* **DATASET ROWS**
• • • •
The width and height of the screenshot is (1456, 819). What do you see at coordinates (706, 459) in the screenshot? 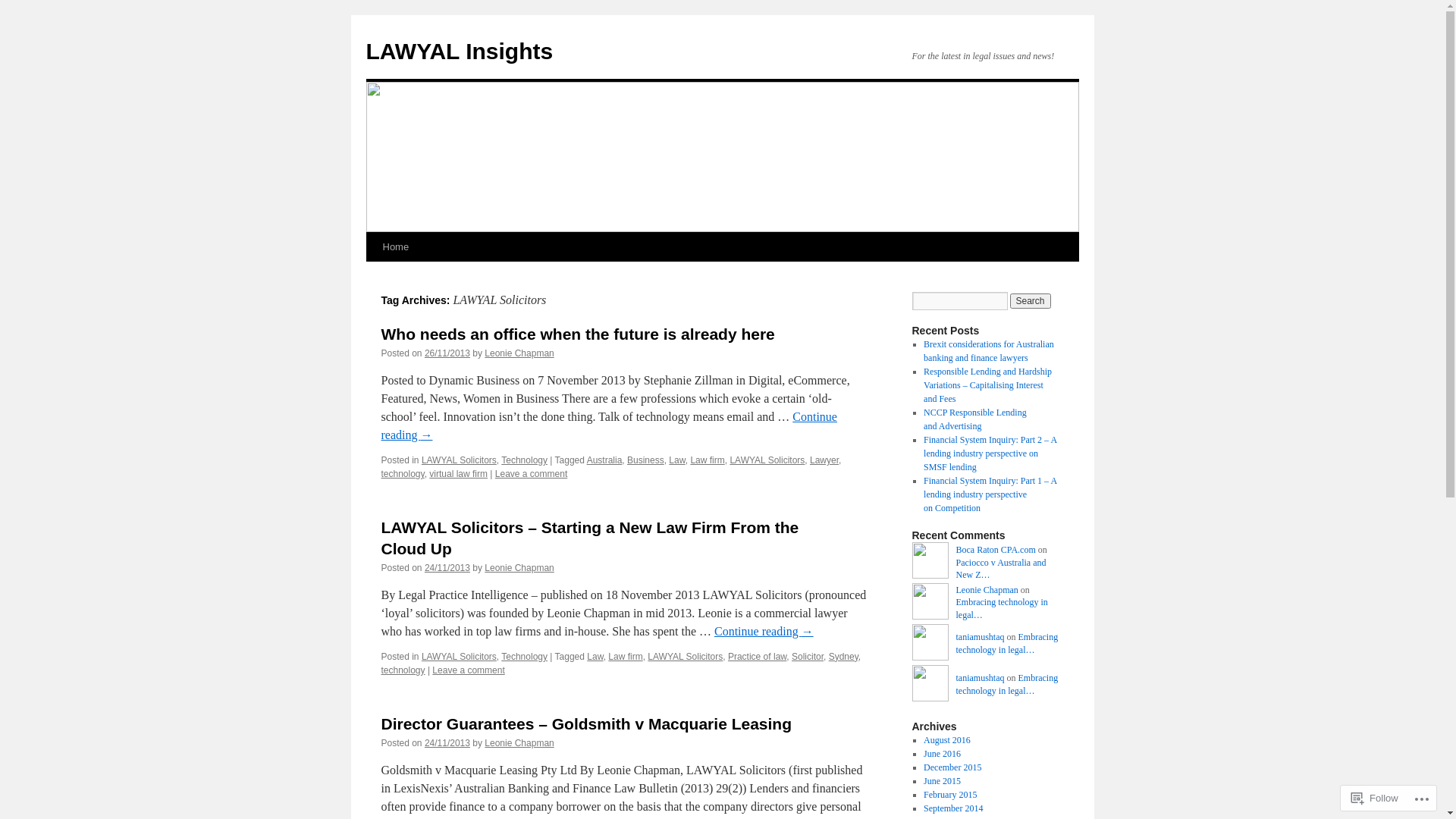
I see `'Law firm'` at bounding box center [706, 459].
• • • •
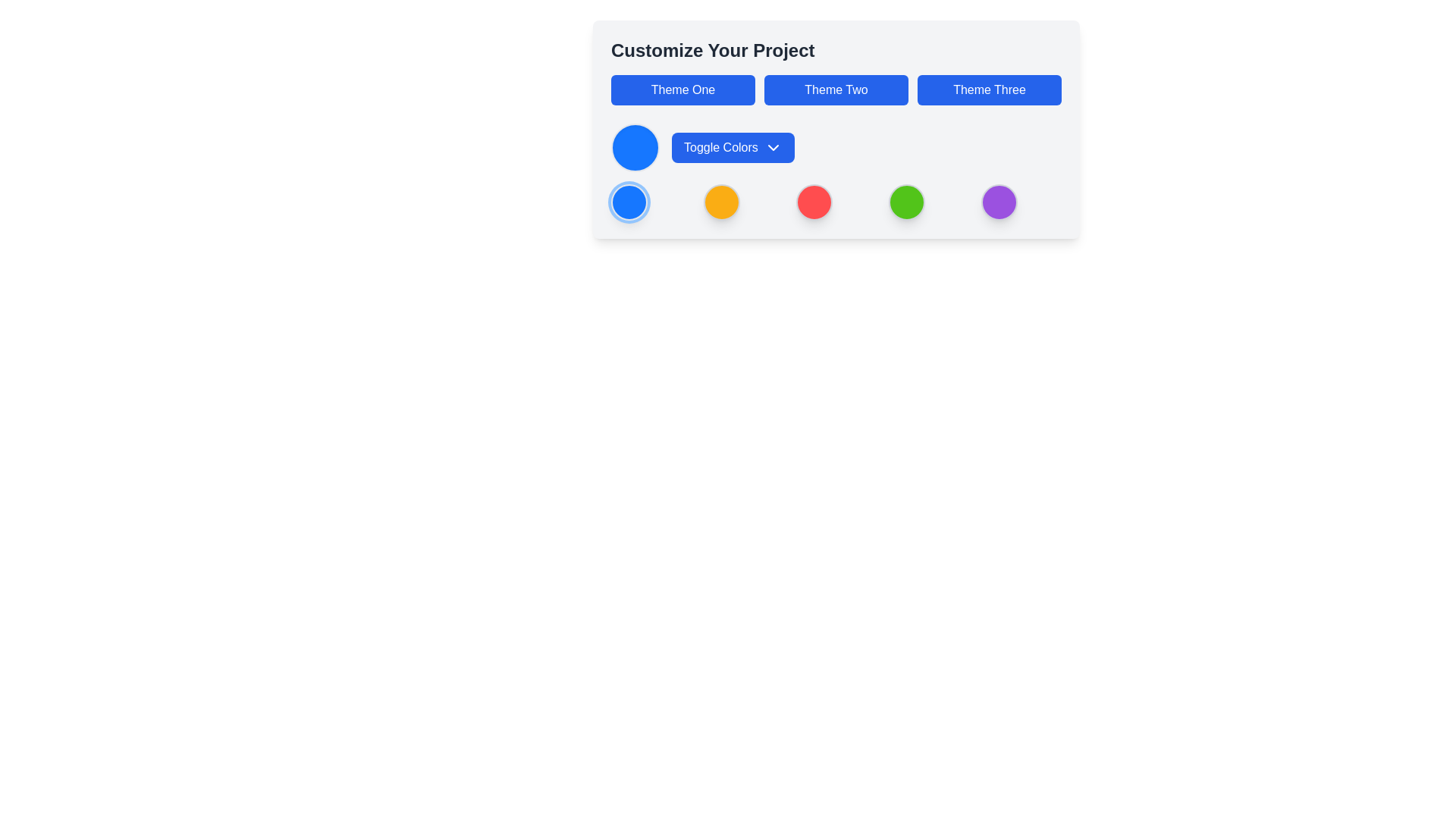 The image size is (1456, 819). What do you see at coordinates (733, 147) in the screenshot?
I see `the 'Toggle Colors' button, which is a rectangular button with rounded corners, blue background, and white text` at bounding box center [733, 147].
• • • •
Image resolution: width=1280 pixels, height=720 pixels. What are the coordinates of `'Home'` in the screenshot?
• • • •
Convert the stretch of material from the line containing "The image size" through the line containing "center [733, 147].", both of those lines included, into a JSON list of strings with one string per line and no blank lines. Leave the pictures out.

[
  " The image size is (1456, 819). What do you see at coordinates (733, 147) in the screenshot?",
  "I see `the 'Toggle Colors' button, which is a rectangular button with rounded corners, blue background, and white text` at bounding box center [733, 147]."
]